Anglo-American, the world's third largest diversified miner, was a top blue-chip decliner, shedding 4.1 per cent as the stock went ex-dividend.

Europe's largest phone carrier, Deutsche Telekom fell two per cent after a problem-plagued road toll system it is helping to develop pushed the group to a fourth-quarter net loss.

Britain's Royal Bank of Scotland and peer HBOS also dragged on the broader market as they went ex-dividend but oil stocks, food and beverages found favour as the appetite for risk diminished.

By 1436 GMT, the FTSE Eurotop 300 index of pan-European blue chips was 0.4 per cent lower at 1,011.4 points while the narrower DJ Euro Stoxx 50 index fell 0.3 per cent to 2,915.1 points.

Stocks most highly exposed to the economic revival and those rebounding after hefty restructuring led the rally of 2003 but Credit Suisse First Boston said revenue momentum would be a critical factor for stocks for 2004.

"Within Europe, the best revenue momentum has been in software, banks, capital goods and tech hardware, while the worst has been in media and pharmaceuticals," CSFB said in a note.

"We look for stocks with positive revenue and earnings momentum that look cheap on implied growth rates and are cautious of stocks with negative revenue and earnings momentum that look expensive on implied growth rates."

In New York, the blue-chip Dow Jones industrial average was 0.1 per cent firmer at 10,462.2 points, while the Nasdaq Composite Index rose 0.2 per cent to 1,999.8 points.

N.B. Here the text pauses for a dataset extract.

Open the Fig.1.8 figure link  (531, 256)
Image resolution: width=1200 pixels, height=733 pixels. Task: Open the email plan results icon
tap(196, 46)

Data showing the US trade deficit widened to a record $43.1 billion in January was largely shrugged off as investors looked ahead to US data on jobless claims, retail sales and consumer sentiment later in the week.

The dollar was initially knocked by the data but quickly recovered, while oil prices remained firm after top exporter Saudi Arabia cut supplies.

SG Equity Research said it was upgrading the European oil sector to 'neutral' from 'strongly underweight'.

"After underperforming significantly, the sector no longer shows a premium in its rating relative to the oil price or to market valuation," SG said, rating Italian major ENI as its top pick in the sector.